• [TASK DETAILS] Copy everything from the line containing "Where should I" down through the end of the records, character for character. Leave the pictures out of the copy.

Item coordinate data
-- START --

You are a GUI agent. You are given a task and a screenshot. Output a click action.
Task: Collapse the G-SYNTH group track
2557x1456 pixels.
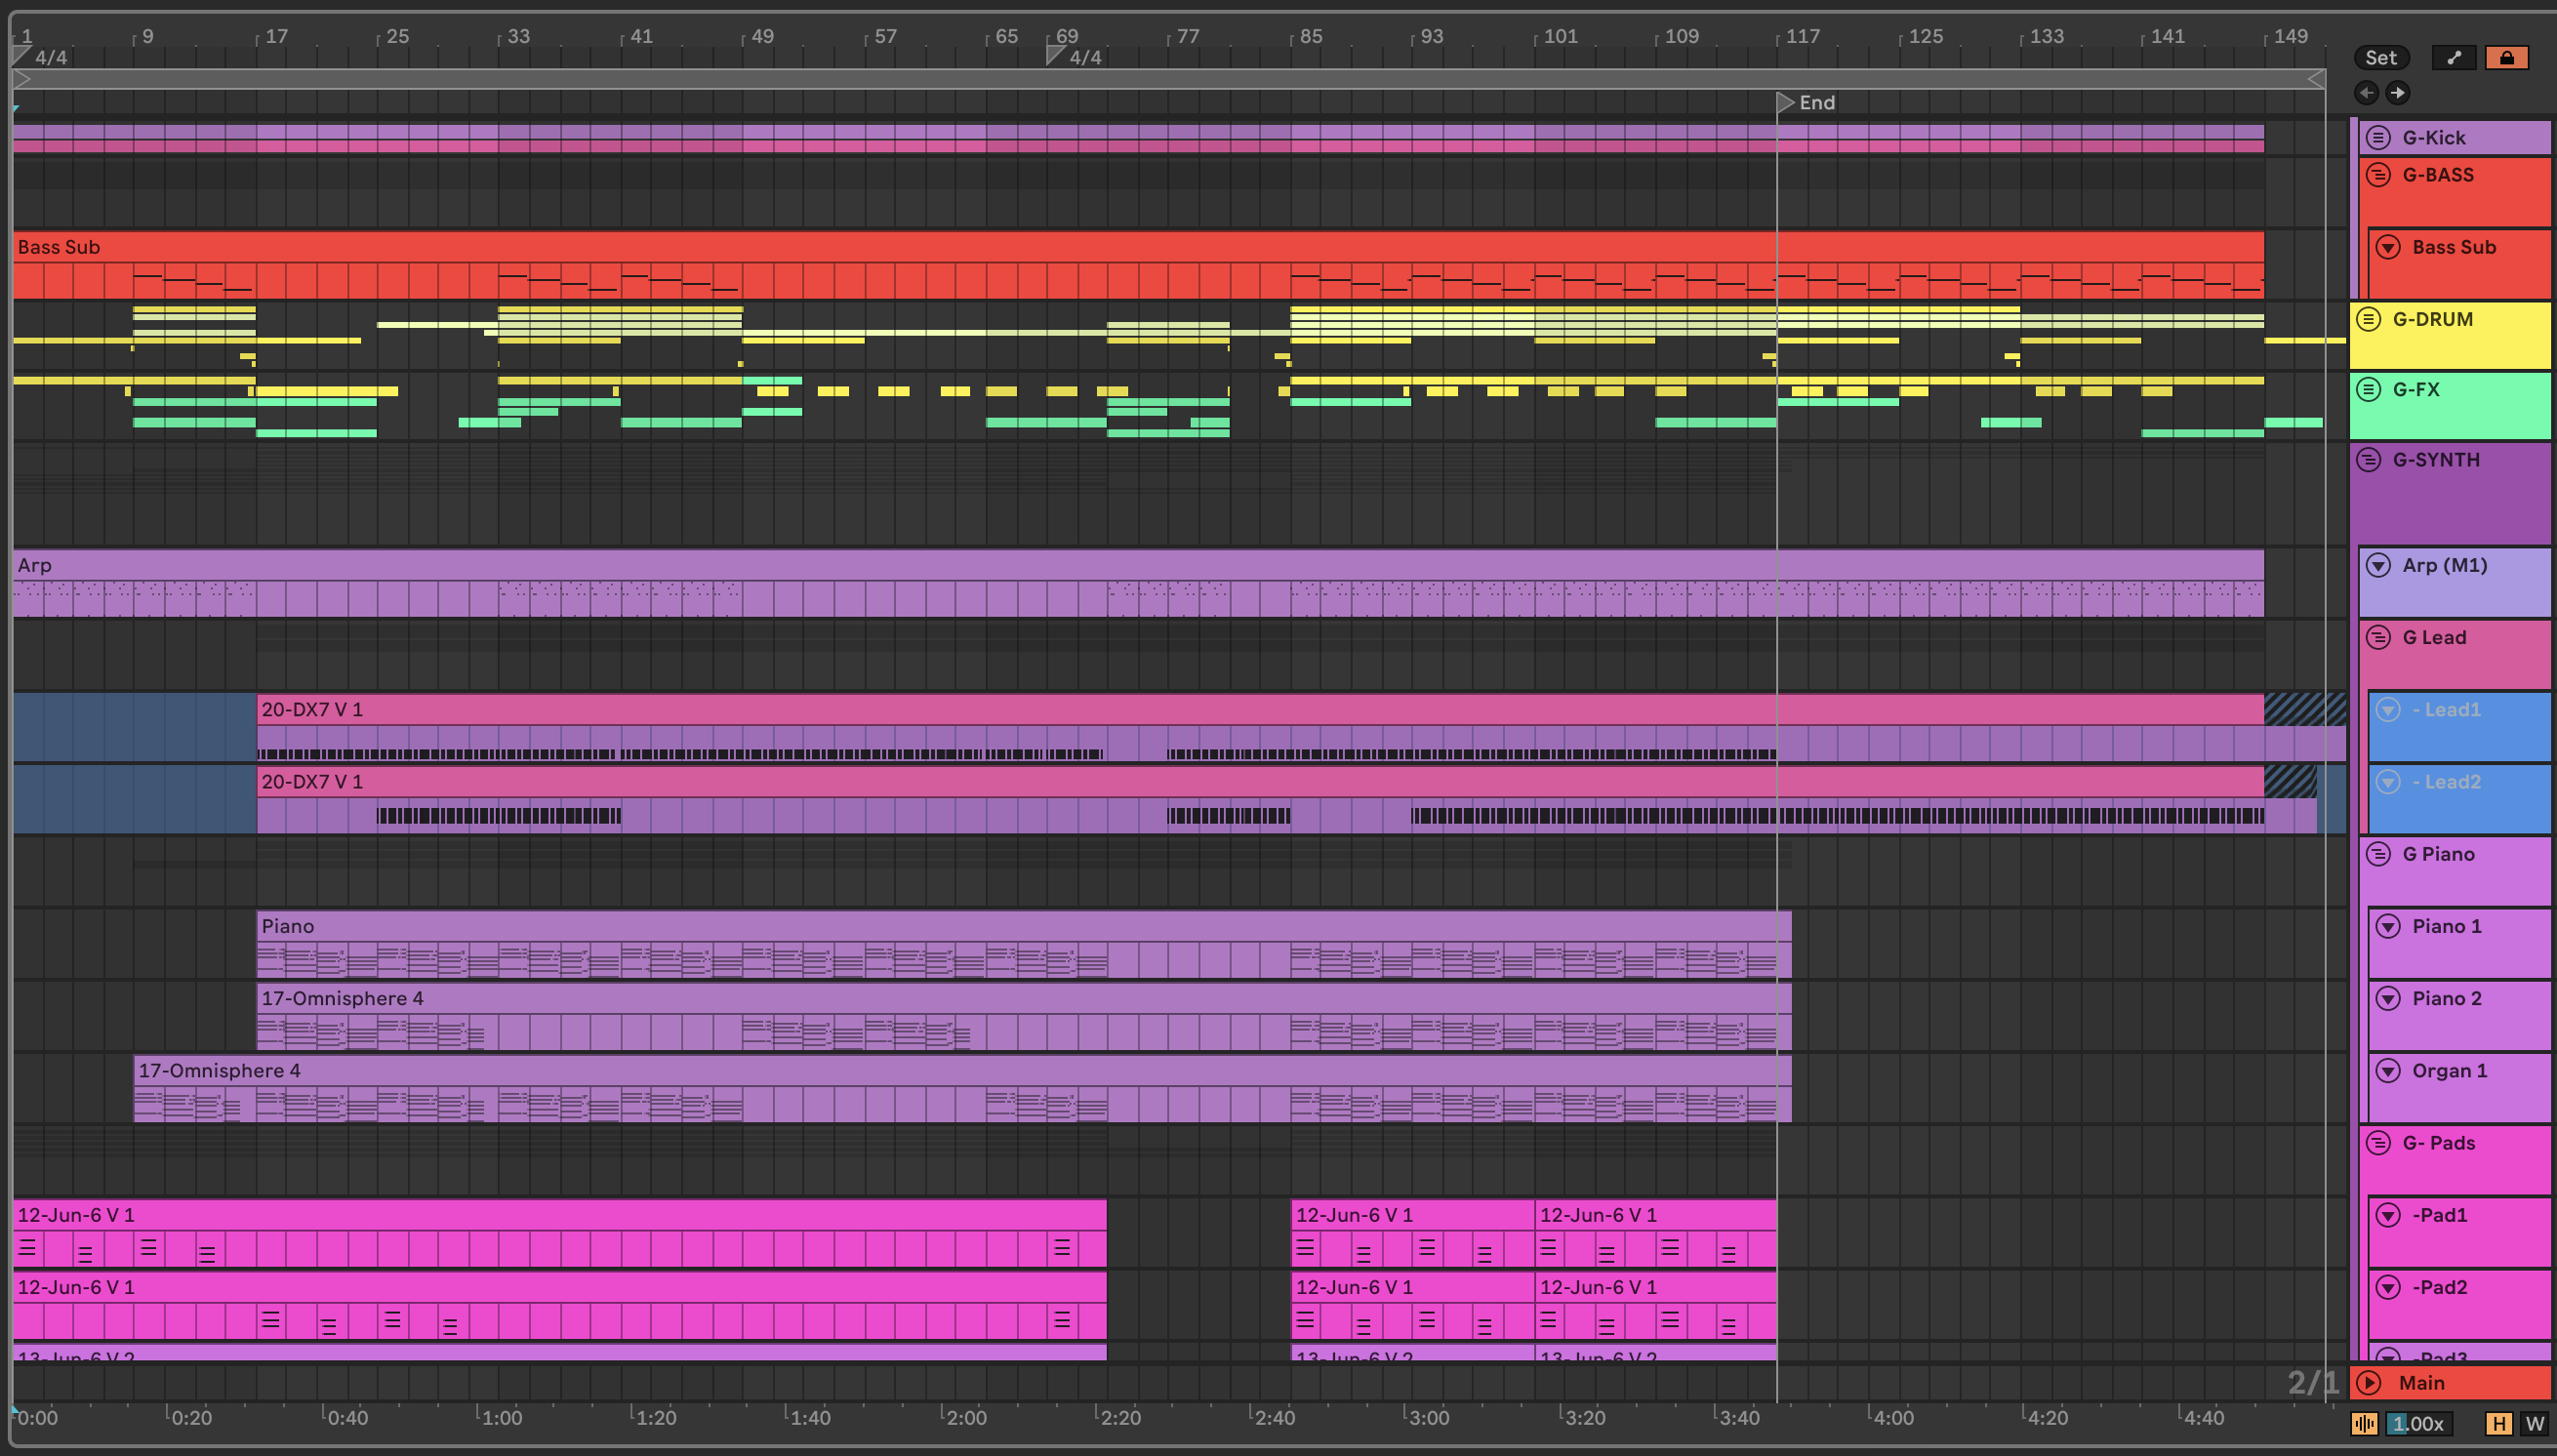click(x=2368, y=460)
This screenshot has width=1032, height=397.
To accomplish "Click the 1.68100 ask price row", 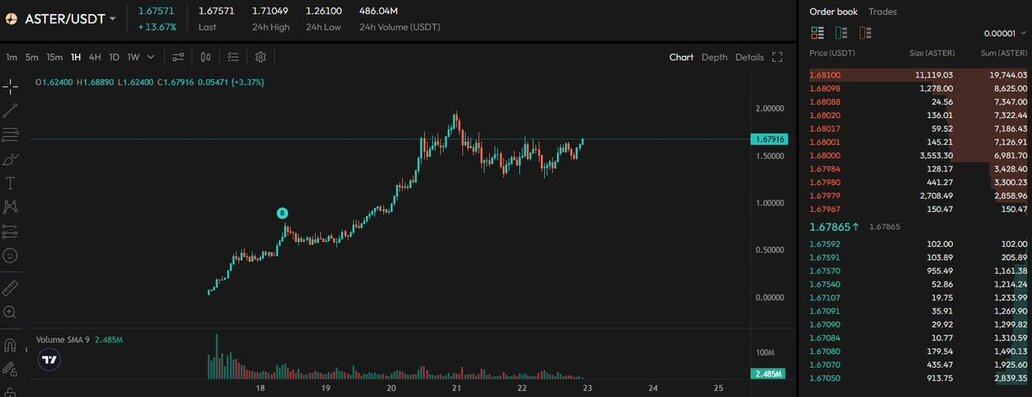I will tap(918, 76).
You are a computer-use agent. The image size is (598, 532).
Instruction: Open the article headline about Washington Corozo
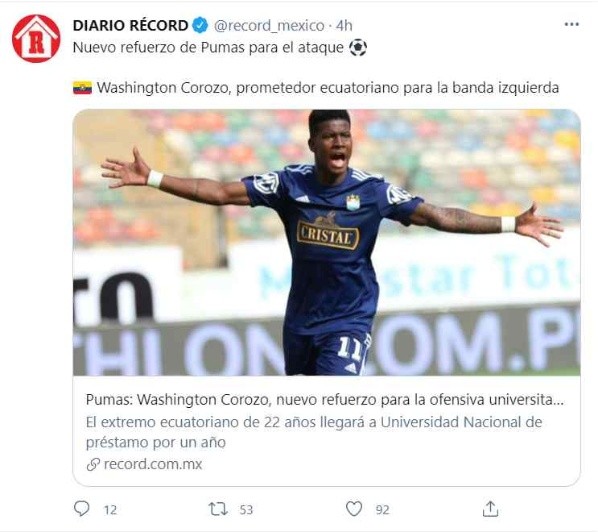(x=325, y=400)
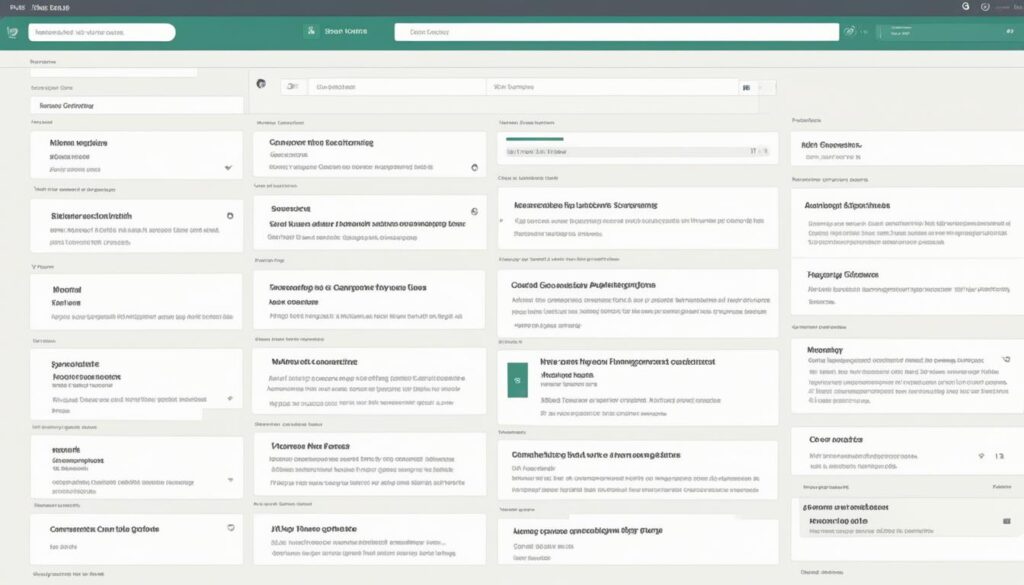Viewport: 1024px width, 585px height.
Task: Click the green square thumbnail in the third column
Action: point(517,380)
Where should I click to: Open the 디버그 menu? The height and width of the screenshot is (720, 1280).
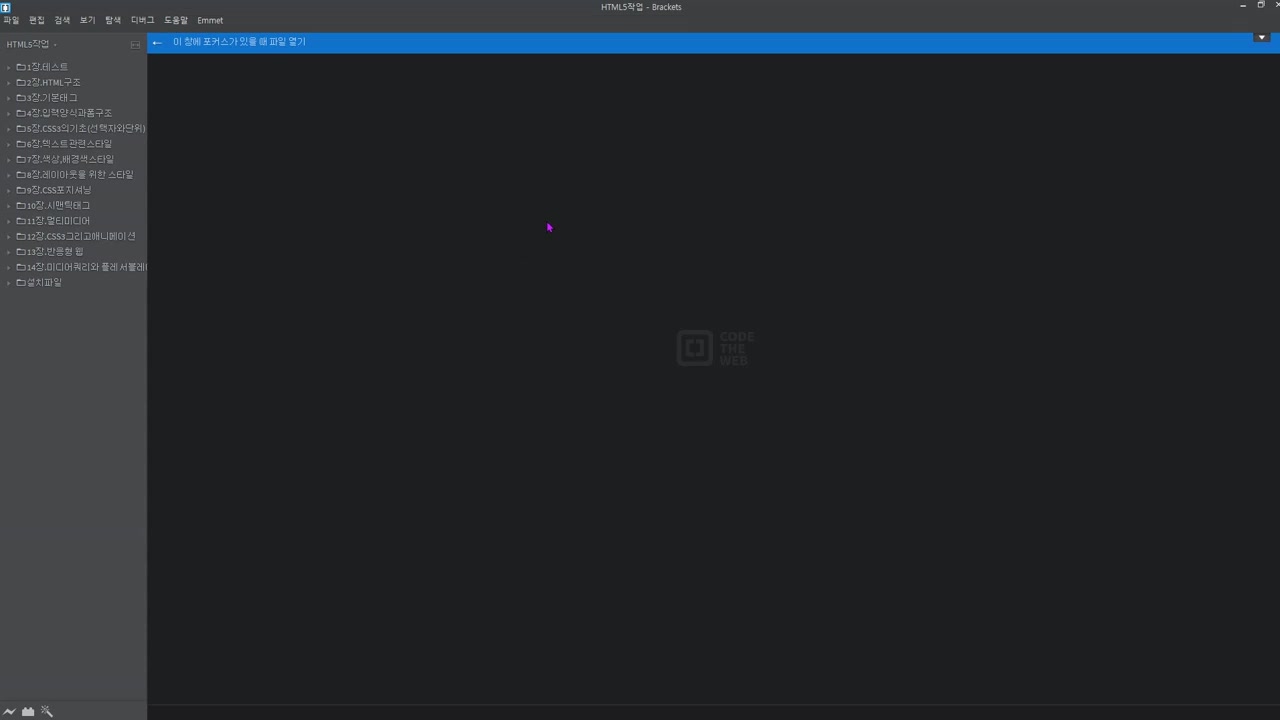[x=142, y=20]
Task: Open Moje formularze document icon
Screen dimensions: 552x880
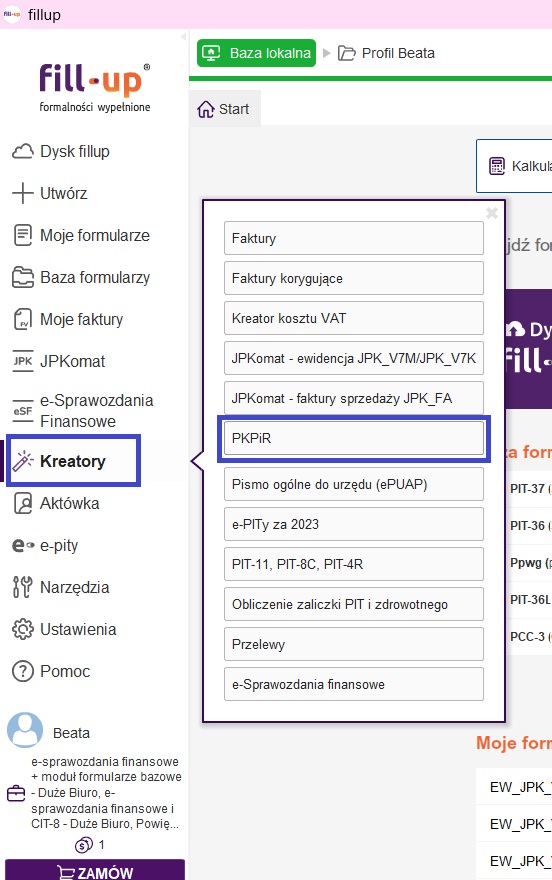Action: point(22,235)
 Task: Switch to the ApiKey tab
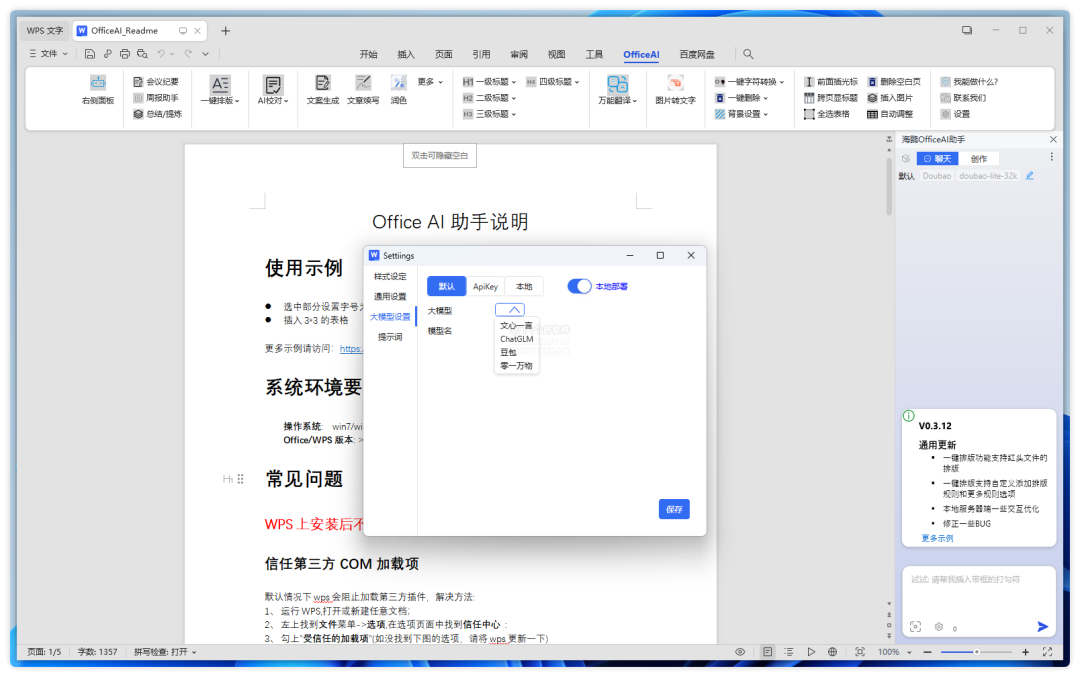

-- END --

• [RESPONSE TO THIS TASK]
Where should I click to: Open the 디버그 menu? The height and width of the screenshot is (720, 1280).
[x=142, y=20]
Task: Open Moje formularze document icon
Screen dimensions: 552x880
Action: point(22,235)
 Task: Switch to the ApiKey tab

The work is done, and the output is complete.